The first of the Dalai-Lamas was Gendun Truppa (1391-1424 AD). He was a pupil of the great Tsong-Khapa. The Dalai Lamas were regarded by all, as the earthly manifestation of the god Chenresi (T) or Avalokitesvara (Sk). Chenresi (the Great Compassionate One) is the patron deity of the Tibetan people and it is his spirit that manifests itself in the life of the Dalai-Lama.
Dalai-Lamas came and went over the next two hundred years, some mysteriously, according to what political chicanery was afoot at the time until, that is, the emergence of the fifth Dalai-Lama, more popularly known as 'The Great Fifth', Lobsang Gyatso (1615-1680 AD). He was not only a great administrator and reformer, he was the first Dalai-Lama to achieve complete control of the whole of Tibet and its people. At this time, the interests of the Mongols had changed and waned. They were having serious difficulties with their own empire. The influence of the Mongols gradually became negligible, so allowing the Dalai-Lama the opportunity to push ahead, unencumbered by outside factors. His rule was ; and he was able to unite all the major forces of chaos and bring a renewal of hope, along with the authority of religious domination back to his people.
Lobsang Gyatso was a visionary, and it was he who built one of the world's greatest architectural wonders, the citadel palace that was called 'The Potala'. When the 'Great Fifth', Lobsang Gyatso died in 1680 AD the hierarchy of the established Gelugpa order kept his death a complete secret for almost twelve years, so that they could insure the continuance of his constructive and peaceful reign.
Lobsang Gyatso was buried in the Potala, which contained its own monastery, temple and mausoleum. The Potala is the sacred mausoleum of the previous Dalai-Lamas, and it is also the main residence of the living Dalai-Lama. The Potala is truly an amazing building never surpassed in Buddhist architecture. It took fifty years to build, and when one first sees it, the blinding effect of the solid gold roof over a structure more than twelve hundred metres high is breathtaking. Erected on the site of an ancient fortress, the Potala is about three thousand metres wide from east to west, with walls over two metres thick at its base. It is packed with art and artefacts from the entire history of Tibetan art, religion and culture.

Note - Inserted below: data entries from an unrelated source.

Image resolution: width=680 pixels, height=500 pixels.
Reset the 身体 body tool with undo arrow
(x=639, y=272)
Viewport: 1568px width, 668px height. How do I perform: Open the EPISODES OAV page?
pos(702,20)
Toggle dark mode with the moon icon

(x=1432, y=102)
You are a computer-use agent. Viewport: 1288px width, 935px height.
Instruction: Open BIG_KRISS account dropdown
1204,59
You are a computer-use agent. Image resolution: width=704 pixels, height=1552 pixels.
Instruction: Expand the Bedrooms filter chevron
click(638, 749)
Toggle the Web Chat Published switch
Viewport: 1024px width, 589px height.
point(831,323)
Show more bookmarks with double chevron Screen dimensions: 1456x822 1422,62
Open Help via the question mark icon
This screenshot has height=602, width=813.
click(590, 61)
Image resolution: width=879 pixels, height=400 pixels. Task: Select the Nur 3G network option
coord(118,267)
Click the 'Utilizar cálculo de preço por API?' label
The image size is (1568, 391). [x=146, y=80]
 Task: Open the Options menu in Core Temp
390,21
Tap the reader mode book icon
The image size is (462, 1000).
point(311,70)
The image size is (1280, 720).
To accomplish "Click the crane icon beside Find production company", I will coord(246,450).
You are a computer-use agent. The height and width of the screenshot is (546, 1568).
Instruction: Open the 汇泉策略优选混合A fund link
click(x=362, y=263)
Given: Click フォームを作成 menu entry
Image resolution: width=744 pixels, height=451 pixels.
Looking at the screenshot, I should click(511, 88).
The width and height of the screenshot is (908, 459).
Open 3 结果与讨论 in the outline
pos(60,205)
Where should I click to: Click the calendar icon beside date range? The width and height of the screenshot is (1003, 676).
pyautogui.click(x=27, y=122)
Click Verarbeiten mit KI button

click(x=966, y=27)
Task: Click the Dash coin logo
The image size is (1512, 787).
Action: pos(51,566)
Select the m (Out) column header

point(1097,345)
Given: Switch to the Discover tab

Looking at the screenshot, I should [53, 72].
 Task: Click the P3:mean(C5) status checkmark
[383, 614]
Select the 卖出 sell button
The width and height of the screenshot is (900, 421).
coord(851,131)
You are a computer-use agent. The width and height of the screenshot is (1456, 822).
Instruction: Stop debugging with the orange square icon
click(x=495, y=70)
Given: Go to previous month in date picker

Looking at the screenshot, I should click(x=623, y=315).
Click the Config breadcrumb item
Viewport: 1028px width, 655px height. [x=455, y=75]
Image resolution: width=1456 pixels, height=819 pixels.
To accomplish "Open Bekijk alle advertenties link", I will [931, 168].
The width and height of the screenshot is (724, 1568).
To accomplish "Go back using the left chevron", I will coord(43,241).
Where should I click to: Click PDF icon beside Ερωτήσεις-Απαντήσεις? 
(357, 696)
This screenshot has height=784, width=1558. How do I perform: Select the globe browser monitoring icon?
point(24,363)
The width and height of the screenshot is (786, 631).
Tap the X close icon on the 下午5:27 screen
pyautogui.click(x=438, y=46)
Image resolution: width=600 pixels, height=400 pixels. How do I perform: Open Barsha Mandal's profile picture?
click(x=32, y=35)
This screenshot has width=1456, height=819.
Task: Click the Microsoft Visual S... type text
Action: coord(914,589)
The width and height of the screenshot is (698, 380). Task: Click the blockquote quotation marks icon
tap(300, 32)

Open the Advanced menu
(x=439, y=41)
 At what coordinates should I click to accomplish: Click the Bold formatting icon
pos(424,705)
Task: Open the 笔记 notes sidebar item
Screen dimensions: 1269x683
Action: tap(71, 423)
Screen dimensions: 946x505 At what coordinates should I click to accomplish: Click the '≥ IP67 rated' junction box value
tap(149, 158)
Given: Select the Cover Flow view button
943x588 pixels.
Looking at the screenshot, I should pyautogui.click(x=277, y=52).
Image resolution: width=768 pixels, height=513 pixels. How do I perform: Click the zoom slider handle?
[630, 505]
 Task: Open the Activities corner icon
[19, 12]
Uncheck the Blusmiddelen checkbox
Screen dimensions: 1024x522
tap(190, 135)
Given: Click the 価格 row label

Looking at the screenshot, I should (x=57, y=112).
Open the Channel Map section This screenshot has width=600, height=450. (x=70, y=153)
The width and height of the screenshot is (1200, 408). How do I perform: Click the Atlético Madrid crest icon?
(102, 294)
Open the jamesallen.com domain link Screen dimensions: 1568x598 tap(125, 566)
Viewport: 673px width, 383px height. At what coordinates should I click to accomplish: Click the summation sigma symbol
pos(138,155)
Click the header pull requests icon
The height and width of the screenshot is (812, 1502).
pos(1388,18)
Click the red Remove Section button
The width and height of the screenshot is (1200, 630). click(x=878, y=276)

The interior with its honeycombed maze of over one thousand rooms, mostly bedecked with thangkas (scroll paintings), mystic symbols and Buddhas, some as tall as five metres high, is a splendidly elaborate tribute to a crowded pantheon of both peaceful and hideous, (though protective) gods. Beneath the splendour of the palace, hidden storerooms, granaries, the treasury and carved into the living rock, are the soot-blackened dungeon cellars for the unlucky souls who fell foul of the authorities, or who committed, or were suspected of committing a crime against society. Although Buddhism is regarded by most people as a gentle, lofty moral code of life, a calculated brutality existed in Tibet that was as primitive and barbaric as any of the horrific scenes of spiritual retribution that were so gratuitously depicted in the sculptures and paintings of the pantheon.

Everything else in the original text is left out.